И в пещере-отсеке, где расположен штаб подземного гарнизона, слышен был этот голос. Командир отправлял в путь разведчиков и совсем не по уставу обнимал каждого перед уходом.
«…германскому командованию известно о вас буквально все: из остатков каких воинских частей состоит ваш подземный гарнизон, знаем, что вами командуют полковник Ягунов и старший батальонный комиссар Парахин. Мы обращаемся к их благоразумию — не губите бессмысленно людей, прекратите сопротивление, прекратите вылазки и атаки, которые ни к чему, кроме потерь, привести не могут. Не посылайте на связь с Красной Армией своих разведчиков: мы их перехватываем и будем перехватывать всех до одного, и никто вам на помощь все равно не придет… Немецкое командование дает вам два часа для выхода и сдачи оружия. Через два часа будет возобновлен обстрел и взрывы на поверхности, а затем мы пустим газы, и вы умрете все без исключения. Командование делает вам это последнее предупреждение».
Невдалеке от входа в каменоломню, заваленного обломками скал, стоял колодец. Все пространство вокруг него было изрыто минами. Там лежали десятки убитых воинов, которые пытались подобраться к воде, добыть воду. Там валялись превращенные автоматными очередями в решето ведра и канистры, в которых несли воду эти солдаты.
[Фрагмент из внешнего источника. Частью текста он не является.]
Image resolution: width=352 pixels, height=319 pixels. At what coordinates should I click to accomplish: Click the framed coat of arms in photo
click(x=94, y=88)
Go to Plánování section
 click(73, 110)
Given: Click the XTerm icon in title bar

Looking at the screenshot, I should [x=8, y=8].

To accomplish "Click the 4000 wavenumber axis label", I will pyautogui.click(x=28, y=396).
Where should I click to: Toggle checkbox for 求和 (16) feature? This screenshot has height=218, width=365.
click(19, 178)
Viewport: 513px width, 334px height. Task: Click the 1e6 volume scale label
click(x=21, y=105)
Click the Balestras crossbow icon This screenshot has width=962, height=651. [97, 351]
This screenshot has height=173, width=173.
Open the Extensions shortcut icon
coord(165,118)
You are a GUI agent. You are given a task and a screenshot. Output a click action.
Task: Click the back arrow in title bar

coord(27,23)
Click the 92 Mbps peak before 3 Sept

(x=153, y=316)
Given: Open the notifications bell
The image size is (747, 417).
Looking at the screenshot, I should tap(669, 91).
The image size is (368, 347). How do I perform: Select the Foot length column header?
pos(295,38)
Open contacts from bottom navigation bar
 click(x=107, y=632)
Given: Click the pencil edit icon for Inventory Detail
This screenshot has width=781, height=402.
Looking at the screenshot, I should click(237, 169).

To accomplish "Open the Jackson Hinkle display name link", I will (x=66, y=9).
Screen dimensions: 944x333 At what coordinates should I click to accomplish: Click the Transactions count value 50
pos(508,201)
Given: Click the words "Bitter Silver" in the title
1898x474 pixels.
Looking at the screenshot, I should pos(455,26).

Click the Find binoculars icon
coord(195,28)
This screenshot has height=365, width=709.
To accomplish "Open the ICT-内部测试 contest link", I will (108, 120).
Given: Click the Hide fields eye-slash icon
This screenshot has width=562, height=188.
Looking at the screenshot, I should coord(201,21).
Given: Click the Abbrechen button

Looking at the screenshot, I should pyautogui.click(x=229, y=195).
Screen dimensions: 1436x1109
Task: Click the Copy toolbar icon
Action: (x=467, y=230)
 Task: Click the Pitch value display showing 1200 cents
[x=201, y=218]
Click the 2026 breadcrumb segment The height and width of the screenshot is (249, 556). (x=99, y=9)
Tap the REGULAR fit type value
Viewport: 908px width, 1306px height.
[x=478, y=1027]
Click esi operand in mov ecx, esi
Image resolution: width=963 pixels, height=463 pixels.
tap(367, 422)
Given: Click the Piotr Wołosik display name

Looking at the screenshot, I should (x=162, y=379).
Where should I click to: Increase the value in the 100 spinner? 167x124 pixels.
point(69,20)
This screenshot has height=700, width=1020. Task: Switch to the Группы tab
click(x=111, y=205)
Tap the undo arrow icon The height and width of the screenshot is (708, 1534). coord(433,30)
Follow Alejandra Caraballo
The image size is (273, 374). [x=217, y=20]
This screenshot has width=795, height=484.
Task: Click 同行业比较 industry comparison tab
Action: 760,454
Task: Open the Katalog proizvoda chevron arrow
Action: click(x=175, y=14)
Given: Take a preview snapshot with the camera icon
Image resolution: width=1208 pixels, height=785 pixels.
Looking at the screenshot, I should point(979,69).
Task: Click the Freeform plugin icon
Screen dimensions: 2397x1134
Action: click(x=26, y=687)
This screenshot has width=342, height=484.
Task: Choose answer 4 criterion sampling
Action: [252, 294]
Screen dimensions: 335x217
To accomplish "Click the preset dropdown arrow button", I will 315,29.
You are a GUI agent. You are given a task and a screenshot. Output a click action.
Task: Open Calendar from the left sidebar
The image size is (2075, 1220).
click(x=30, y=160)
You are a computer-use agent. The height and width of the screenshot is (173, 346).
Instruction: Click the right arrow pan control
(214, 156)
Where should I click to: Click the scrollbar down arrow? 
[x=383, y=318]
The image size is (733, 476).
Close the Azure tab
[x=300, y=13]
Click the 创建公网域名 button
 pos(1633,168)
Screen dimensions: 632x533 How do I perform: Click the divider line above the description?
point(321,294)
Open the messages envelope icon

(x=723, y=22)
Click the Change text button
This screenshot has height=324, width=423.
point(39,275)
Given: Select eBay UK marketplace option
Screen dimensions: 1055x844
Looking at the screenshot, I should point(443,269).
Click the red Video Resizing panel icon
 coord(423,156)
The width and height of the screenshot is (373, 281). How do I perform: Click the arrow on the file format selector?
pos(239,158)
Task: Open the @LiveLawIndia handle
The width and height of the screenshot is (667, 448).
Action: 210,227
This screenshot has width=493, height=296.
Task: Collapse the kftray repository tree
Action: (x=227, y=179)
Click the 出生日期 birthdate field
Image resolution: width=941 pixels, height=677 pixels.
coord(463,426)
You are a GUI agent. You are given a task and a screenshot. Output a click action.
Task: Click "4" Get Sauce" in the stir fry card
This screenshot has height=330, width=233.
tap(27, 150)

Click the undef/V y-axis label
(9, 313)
Там лежал упавший на спину белокурый богатырь — юный красноармеец с открытыми глазами, наполненными, как слезами, дождевой водой.
Почему же не пытались люди вырваться из подземелий, не пытались хотя бы пробиться в леса к старокрымским партизанам или к проливу, а там вплавь?.. Какая-то часть, может быть, и прорвалась бы, ну, а другие… другие хоть погибли бы в бою, а не задохнулись в этой каменной могиле… Споры про то были, и большие споры, но Павел Михайлович — полковник Ягунов — сказал только одно слово: «Раненые», — и спорщики замолчали. Тяжелораненых были сотни, а пожалуй, что и более тысячи. Как можно бросить их? «Да мы не имели бы права жить после этого», — сказал комиссар Парахин. И как ни ужасно было положение, но все же крохотная надежда оставалась — доберется кто-нибудь из разведчиков до наших, узнают, выручат…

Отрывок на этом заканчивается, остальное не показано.